Given passage:
--- --- ---
I think that it is incomplete.  The goal should be something like
"Make it easier for people that can produce high quality, relevant
technical documents that influence the way people design, use, and
manage the Internet to be involved."

Not to split hairs but Jari didn't say that the goal is to
have more people involved in the IETF.  My reading of his
post was that he'd identified four things in service of the
goals of the IETF, which were left unstated.  Not sure if
that's a good thing or a bad thing - I'd hate to see us
rabbit hole on IETF goals while trying to have this discussion.

Personally I think that the barrier of entry to contribute to the
IETF is already very low.

I think the formal barriers are low but it really is difficult
for people outside the current process to know where to start.
I've talked with people who have points they want to raise and
who aren't getting anywhere on the mailing list, and when I
suggest the write it up as an internet draft a number of them
have reacted as if I was asking them to write a paper for
submission to a refereed journal - they see it as a very big
deal indeed.  So, I think there are opportunities to socialize
how the IETF works to lower the perceived barriers to
contribution.

3. Focus on linking open standards to code, operationals, and
interoperability.

My view on this evolved these last years.  Few years ago I was
convinced that developing a reference implementation at the same time
than a specification and testing it against other people
implementations was the right way to to find bugs in the
specification.  I even applied that idea when RFC 6940 was developed.
Sure I found hundred of issues in the draft (and got "punished" for
it by becoming - with Dean Willis - informal editors of the draft).
--- --- ---
Given request A: In the records, reproduce everything from "You are a GUI" down to "(x=506, y=679)", swapping "screenshot" for "screen capture" and leaving the rest unchanged. Omit the pictures from your answer.
Given request B: Carry on the mailing-list discussion about taking part in the IETF from the point where it stops.

Task input:
--- --- ---
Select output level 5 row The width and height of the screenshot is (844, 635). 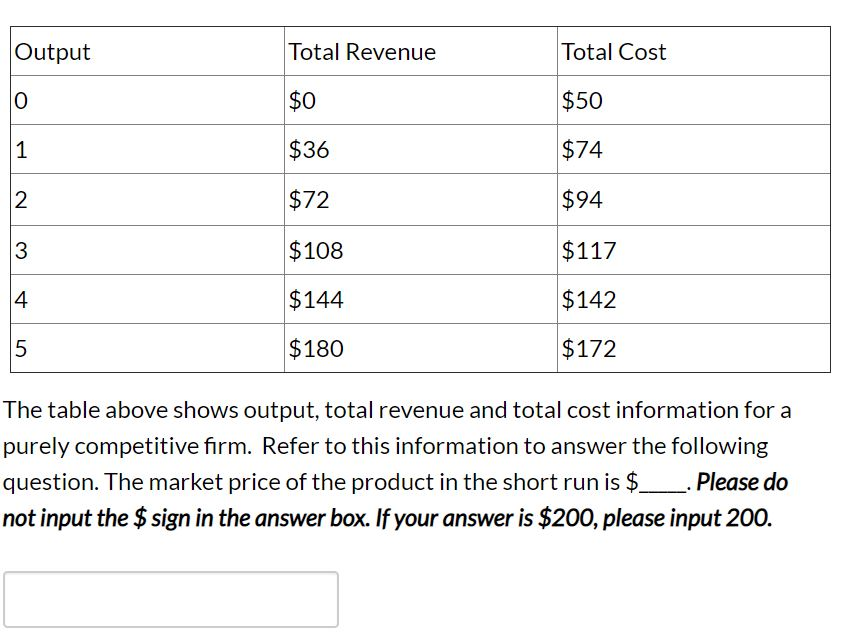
--- --- ---
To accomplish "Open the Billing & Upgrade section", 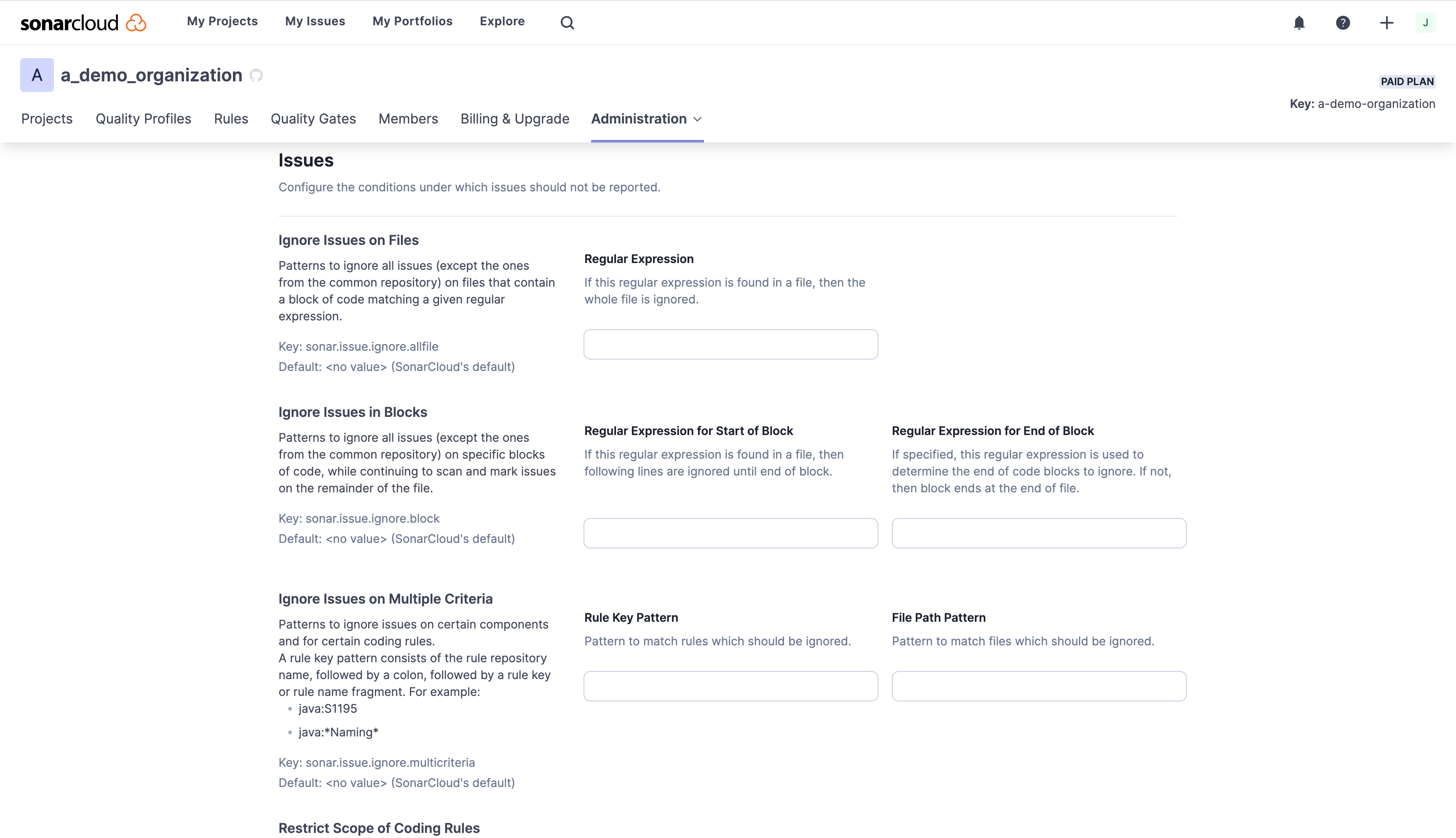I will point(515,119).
--- --- ---
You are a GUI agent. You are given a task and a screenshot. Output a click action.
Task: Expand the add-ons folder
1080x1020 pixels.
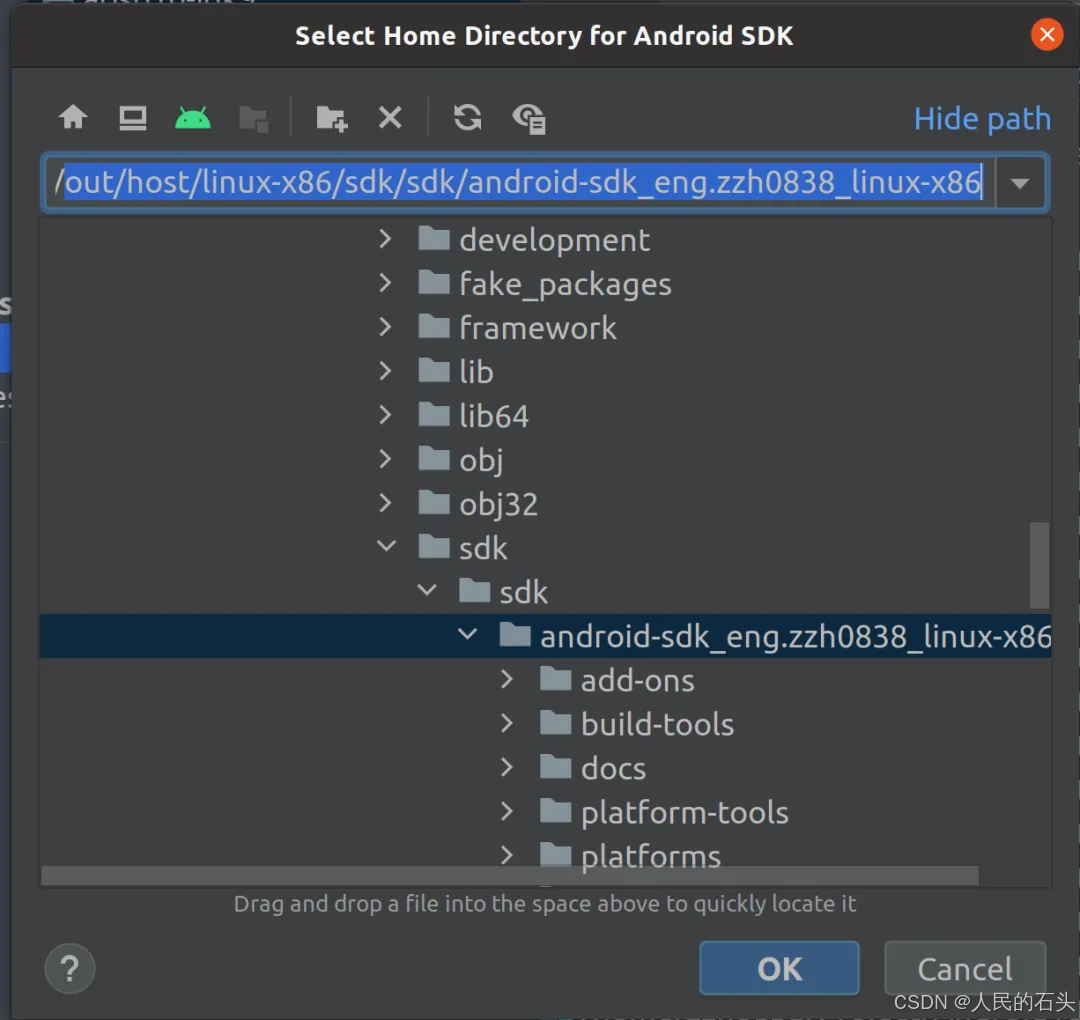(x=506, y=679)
--- --- ---
Written answer A:
You are a GUI agent. You are given a task and a screen capture. Output a click action.
Task: Expand the add-ons folder
1080x1020 pixels.
(x=506, y=679)

Written answer B:
But, in spite of my best efforts, my implementation could not cover
100% of the specification, so if on the one hand that made the
specification better, on the other hand it certainly did not made the
specification good by any of my standards.

I think this is a fair point but I'd like to mention what I
thought was one of the more interesting things to happen at an
IETF hackathon, which is that one group found they couldn't
implement a draft in its current form because it was wrong, and
they needed to go back and fix the specification.  I understand
that you're arguing that formal methods would provide greater
coverage, and I agree (and I hope you'll set up a small side
meeting or some such on this in Berlin), but I don't think
it's a minor point that an implementation gives you an implementation.
Ultimately we're not publishing standards just to publish
standards (well, not usually, and we shouldn't be) but because it
bears some relationship to what's going on in the world and
because these documents reflect an actual need (and given the
amount of work being done in the IETF these days I'd like to
see us become a little more rigorous about rejecting work of
questionable utility).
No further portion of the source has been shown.